The deficit to be dealt with was projected at $14 billion in mid-May, $21 billion a week later and $24.3 billion a week after that. No, state tax revenues did not fluctuate nearly so often or so much. Which means no one can know which figure to trust, if any. Who knows how much must be cut from the budget or raised via new taxes or dealt with in some combination?

No one knows for sure because no sane person would trust the figures thrown about.

Revenue and deficit forecasts always derive from some kind of alchemy and are rarely reliable. They always turn out either to exaggerate cash flow or the lack thereof. So that's not new.

What is relatively new is the lack of trust between the politicians charged with solving California's problems.

A classic example occurred during the third week of June. First, Gov. Arnold Schwarzenegger objected to an attempt by majority Democratic legislators to levy a couple of new taxes (on cigarettes and oil depletion) and the possible elimination of corporate tax breaks granted as part of the budget deals of last September and February. The Democrats, Schwarzenegger suggested, were reneging on a promise they made prior to the February budget deal, one that committed them not to seek any more new taxes or fees this year. Uh-uh, the Demos insisted. There was no such promise.

The next day, Democratic leaders accused Schwarzenegger of telling them one thing in a private meeting and then announcing something very different to reporters. That came when Schwarzenegger promised to veto the majority lawmakers' attempt at a budget compromise if it contained any new taxes.

The governor, said Assembly Speaker Karen Bass, took a very different tack in private. "That was not the indication he gave us at all," she said of the veto threat.

So Schwarzenegger accuses Democrats of saying one thing in private and doing something very different in public. And they promptly return serve. How are these people supposed to arrive at an accommodation when they can't even agree on what they told each other, a charitable way to describe their differences?

Meanwhile, Schwarzenegger's own party has lost all trust for him. "I am very confused," writes Stephen Frank, former head of the arch-conservative California Republican Assembly, in his blog. "In February, the governor gave us, and he was proud, the largest tax increase in history….Today, he says 'None of that will fly with me…it would be irresponsible to go back to the people and to say we want to increase your taxes (again).' Question: Which Arnold is governor?"

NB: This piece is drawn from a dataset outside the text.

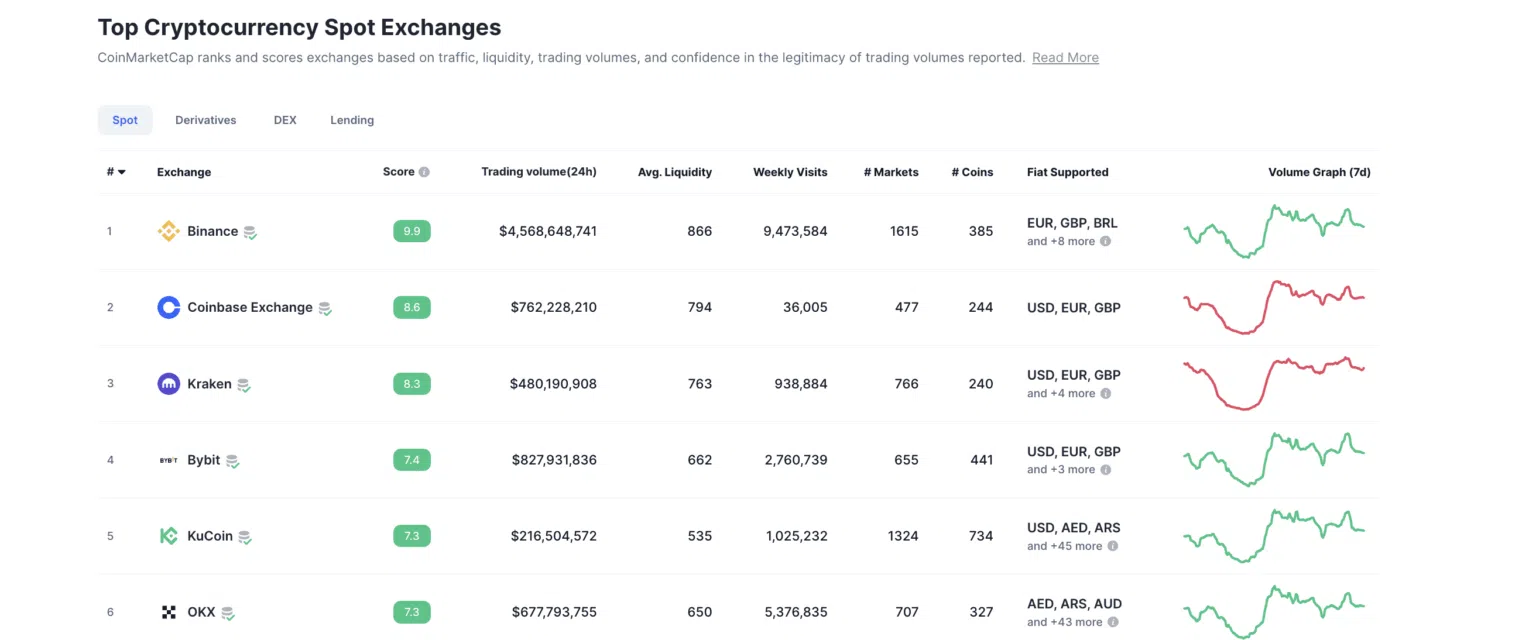
Task: Click Binance proof-of-reserves badge icon
Action: coord(250,232)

It's one thing to be hard-line and refuse all compromise, as most legislative Republicans in this state have done on all new tax proposals of the past decade or more. It's quite another to take positions so contradictory that no one knows what you believe or stand for. Combine this with the lack of trust engendered by the alleged differences in public and private positions and you have a formula for long-term stalemate.

No one should be surprised if that's what ensues.